Vorliegender Text:
★ ★ ★ ★ ★

Beschluss:

Zu dem Vorhaben wird das gemeindliche Einvernehmen nicht erteilt.


Herr Wiesmann erklärt sich für befangen. Er begibt sich in den Zuschauerraum und nimmt an der Beratung und Beschlussfassung dieses Tagesordnungspunktes nicht teil.

 

Frau Besecke erläutert den Sachverhalt unter Bezugnahme auf die Sitzungsvorlage und verweist auf die Vorberatung im Bezirksausschuss und im Stadtentwicklungs- und Bauausschuss.

 

Frau Rawe fragt mehrmals kritisch nach, warum in der Sitzungsvorlage nicht auf das von den Münsterland-Kreisen in Auftrag gegebene Rechtsgutachten bzgl. des „Löhne-Urteils“ eingegangen werde. Es sei die Pflicht der Verwaltung, den Rat umfassend zu informieren.

 

Frau Besecke führt aus, dass das „Löhne-Urteil“ nach Auskunft des Kreises keine unmittelbare Auswirkung auf die planungsrechtliche Zulässigkeit des Vorhabens habe. Sie werde aber selbstverständlich über das Ergebnis des Rechtsgutachtens berichten, sobald es vorliege. Auch sei es nicht Aufgabe der Verwaltung verschiedene Möglichkeiten zu eruieren, nach denen Vorhaben evtl. unzulässig seien. Die Stadt sei auch nicht Auftraggeber des Gutachtens und der Kreis habe die Verwaltung nicht offiziell darüber informiert, dass er ein Gutachten in Auftrag gegeben habe.

Frau Dirks weist ebenfalls darauf hin, dass die Verwaltung der falsche Adressat sei, Genehmigungsbehörde sei der Kreis Coesfeld. Die Verwaltung könne nicht die Informationspflicht des Kreises übernehmen.

 

Herr Geuking erklärt sich für befangen und begründet dies damit, dass er Kläger sei und nach seiner Auffassung das Verfahren hätte ruhen müssen.

★ ★ ★ ★ ★

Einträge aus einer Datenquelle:
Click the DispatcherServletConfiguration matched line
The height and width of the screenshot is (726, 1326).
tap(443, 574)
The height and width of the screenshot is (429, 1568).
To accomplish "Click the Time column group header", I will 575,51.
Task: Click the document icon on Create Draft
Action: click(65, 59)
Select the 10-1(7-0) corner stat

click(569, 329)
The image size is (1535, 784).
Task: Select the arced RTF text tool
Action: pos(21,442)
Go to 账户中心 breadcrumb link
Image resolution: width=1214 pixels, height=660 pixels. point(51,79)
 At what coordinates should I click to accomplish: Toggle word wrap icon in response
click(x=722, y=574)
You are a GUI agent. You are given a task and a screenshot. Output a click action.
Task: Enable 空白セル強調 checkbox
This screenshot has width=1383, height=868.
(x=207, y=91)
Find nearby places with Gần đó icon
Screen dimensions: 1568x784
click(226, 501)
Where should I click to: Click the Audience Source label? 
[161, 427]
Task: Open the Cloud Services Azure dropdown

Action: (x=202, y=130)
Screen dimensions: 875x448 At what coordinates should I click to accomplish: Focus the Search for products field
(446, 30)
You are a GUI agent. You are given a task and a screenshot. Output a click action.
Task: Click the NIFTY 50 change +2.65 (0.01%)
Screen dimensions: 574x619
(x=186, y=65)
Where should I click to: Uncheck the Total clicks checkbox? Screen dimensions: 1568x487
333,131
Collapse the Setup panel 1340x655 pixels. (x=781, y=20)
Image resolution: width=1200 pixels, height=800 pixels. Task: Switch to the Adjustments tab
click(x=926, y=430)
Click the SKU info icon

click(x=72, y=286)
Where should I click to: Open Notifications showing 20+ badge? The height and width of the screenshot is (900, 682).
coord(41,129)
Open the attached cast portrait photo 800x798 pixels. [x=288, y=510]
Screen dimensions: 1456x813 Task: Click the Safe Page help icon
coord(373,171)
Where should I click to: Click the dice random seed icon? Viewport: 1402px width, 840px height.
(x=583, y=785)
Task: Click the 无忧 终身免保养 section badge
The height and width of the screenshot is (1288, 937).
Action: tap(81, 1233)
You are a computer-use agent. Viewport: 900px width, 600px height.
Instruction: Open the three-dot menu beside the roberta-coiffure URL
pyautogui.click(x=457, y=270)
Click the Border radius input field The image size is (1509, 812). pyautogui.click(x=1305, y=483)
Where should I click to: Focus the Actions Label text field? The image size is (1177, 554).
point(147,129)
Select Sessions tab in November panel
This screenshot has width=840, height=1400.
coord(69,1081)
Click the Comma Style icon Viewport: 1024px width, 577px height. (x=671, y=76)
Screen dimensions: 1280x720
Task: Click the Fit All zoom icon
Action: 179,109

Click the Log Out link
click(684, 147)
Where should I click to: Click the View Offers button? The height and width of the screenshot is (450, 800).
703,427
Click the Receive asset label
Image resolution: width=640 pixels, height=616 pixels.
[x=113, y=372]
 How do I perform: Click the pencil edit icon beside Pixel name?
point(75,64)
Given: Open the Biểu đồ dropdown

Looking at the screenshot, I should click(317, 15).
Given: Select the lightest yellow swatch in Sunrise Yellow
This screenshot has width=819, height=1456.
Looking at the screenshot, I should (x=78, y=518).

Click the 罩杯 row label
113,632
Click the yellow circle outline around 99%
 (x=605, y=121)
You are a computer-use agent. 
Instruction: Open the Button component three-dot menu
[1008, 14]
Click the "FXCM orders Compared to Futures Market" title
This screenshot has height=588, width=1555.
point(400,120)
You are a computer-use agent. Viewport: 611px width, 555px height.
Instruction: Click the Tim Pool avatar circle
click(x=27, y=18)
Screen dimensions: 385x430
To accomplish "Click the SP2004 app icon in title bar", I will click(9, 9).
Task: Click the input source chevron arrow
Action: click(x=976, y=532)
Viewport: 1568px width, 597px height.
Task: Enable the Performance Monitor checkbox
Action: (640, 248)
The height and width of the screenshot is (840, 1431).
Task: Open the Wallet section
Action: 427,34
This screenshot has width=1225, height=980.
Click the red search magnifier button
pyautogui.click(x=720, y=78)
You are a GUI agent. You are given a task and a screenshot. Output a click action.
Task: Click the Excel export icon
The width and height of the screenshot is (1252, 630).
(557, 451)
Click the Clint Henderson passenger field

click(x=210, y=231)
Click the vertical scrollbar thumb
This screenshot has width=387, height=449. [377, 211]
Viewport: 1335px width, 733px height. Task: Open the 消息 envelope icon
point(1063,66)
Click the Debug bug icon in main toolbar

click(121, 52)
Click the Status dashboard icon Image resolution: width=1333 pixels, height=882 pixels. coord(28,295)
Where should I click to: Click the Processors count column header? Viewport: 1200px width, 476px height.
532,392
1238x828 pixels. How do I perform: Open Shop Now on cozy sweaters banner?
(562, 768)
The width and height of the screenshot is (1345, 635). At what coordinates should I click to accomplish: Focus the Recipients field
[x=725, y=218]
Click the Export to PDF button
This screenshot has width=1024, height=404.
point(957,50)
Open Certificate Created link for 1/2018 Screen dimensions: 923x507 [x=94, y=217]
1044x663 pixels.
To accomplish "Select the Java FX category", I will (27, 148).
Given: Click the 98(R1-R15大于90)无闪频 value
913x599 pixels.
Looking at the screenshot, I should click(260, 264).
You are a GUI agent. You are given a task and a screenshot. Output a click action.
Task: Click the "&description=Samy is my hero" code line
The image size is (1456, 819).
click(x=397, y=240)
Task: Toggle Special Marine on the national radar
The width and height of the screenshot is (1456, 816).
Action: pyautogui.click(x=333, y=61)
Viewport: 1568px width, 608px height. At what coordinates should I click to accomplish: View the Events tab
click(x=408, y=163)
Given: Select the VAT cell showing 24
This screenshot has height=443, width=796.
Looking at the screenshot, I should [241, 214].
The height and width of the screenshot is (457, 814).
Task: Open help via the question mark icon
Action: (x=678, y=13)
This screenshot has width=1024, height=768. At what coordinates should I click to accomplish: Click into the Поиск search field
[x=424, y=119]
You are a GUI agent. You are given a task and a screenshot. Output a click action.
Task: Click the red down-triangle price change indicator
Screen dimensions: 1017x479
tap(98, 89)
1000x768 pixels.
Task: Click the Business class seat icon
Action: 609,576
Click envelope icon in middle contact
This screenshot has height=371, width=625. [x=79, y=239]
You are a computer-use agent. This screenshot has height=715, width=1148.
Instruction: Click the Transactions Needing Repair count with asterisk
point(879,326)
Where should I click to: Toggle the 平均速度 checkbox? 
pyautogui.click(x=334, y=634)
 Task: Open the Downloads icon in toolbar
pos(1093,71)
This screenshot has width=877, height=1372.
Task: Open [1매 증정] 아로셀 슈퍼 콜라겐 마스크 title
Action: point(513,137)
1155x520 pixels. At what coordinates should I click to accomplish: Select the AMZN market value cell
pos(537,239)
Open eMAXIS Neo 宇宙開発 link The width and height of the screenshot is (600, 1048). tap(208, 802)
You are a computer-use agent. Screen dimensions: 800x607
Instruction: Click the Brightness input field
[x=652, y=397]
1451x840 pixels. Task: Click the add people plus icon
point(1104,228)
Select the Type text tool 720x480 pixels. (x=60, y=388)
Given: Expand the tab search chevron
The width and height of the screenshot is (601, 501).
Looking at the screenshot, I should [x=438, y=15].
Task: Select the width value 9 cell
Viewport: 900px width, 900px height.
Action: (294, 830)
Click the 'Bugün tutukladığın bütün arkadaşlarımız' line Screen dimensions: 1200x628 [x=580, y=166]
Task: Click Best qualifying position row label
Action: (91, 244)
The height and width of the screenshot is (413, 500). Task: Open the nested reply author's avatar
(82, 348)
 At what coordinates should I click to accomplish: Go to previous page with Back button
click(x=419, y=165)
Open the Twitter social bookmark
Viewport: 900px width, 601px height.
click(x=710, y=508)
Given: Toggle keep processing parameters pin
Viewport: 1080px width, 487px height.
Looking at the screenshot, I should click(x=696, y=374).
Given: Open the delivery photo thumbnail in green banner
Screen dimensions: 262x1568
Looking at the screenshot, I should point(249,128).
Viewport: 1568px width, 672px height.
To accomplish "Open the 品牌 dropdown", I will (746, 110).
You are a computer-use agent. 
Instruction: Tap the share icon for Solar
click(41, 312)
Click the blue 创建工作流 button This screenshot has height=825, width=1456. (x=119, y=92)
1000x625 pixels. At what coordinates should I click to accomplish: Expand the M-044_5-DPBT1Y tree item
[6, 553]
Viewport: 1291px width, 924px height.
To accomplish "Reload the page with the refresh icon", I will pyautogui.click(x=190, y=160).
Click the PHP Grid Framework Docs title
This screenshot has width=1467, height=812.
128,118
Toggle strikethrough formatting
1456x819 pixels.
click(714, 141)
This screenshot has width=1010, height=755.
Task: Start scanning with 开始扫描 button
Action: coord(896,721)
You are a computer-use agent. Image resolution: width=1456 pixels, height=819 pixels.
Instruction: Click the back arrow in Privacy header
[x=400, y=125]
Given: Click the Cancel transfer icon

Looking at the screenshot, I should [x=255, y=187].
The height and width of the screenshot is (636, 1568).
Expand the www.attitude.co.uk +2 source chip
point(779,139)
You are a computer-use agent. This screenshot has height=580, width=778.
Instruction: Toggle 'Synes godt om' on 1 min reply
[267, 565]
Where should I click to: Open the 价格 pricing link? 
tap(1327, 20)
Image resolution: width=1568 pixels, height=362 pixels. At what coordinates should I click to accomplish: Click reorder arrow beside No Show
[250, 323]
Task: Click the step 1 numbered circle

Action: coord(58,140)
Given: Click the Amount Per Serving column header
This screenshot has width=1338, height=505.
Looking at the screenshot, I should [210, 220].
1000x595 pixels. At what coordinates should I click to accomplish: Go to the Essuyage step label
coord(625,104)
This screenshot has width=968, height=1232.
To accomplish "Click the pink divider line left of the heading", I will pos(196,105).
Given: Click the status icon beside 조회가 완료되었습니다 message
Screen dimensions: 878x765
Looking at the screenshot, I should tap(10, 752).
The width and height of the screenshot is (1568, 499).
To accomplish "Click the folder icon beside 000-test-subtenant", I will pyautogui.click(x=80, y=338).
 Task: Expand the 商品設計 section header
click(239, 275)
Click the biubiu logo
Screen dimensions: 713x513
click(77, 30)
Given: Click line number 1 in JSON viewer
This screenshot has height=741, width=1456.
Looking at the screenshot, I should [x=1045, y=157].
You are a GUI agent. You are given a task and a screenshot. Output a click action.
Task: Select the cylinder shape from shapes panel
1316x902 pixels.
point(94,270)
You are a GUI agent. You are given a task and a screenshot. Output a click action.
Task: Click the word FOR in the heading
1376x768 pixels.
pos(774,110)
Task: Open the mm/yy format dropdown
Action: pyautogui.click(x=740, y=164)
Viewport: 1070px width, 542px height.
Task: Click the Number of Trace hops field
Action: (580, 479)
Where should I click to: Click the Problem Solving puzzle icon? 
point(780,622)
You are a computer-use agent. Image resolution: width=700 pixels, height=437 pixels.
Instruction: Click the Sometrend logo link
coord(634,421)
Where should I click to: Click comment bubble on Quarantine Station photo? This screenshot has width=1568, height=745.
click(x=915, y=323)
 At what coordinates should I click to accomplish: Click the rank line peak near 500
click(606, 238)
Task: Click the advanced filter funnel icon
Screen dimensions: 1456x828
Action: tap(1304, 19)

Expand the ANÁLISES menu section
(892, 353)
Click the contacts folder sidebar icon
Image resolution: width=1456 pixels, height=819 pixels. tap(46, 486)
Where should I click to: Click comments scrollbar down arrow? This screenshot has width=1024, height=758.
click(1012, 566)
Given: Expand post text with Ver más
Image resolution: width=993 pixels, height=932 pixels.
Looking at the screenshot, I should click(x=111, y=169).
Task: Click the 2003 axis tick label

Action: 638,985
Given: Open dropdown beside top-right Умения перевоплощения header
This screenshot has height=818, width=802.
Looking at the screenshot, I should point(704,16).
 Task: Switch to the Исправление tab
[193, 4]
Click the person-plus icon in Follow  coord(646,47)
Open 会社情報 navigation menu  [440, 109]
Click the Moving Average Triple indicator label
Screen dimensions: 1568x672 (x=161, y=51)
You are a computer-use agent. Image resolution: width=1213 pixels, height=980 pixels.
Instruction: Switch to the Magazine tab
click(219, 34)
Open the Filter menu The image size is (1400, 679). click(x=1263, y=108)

★ ★ ★ ★ ★

Zu erledigen:
a - Gib den Abschnitt des Protokollauszugs von „Frau Besecke erläutert“ bis „Stadtentwicklungs- und Bauausschuss.“ wortgetreu wieder.
b - Ersetze in den Einträgen von der Zeile mit „Open 会社情報 navigation“ bis zum Ende der Einträge „Magazine“ durch „Gallery“. Gib nur diesen Abschnitt aus und lass alles andere unverändert.
Der Protokollauszug und die Einträge haben nichts miteinander zu tun.

Ergebnisse:
a -
Frau Besecke erläutert den Sachverhalt unter Bezugnahme auf die Sitzungsvorlage und verweist auf die Vorberatung im Bezirksausschuss und im Stadtentwicklungs- und Bauausschuss.

b -
Open 会社情報 navigation menu  [440, 109]
Click the Moving Average Triple indicator label
Screen dimensions: 1568x672 (x=161, y=51)
You are a computer-use agent. Image resolution: width=1213 pixels, height=980 pixels.
Instruction: Switch to the Gallery tab
click(219, 34)
Open the Filter menu The image size is (1400, 679). click(x=1263, y=108)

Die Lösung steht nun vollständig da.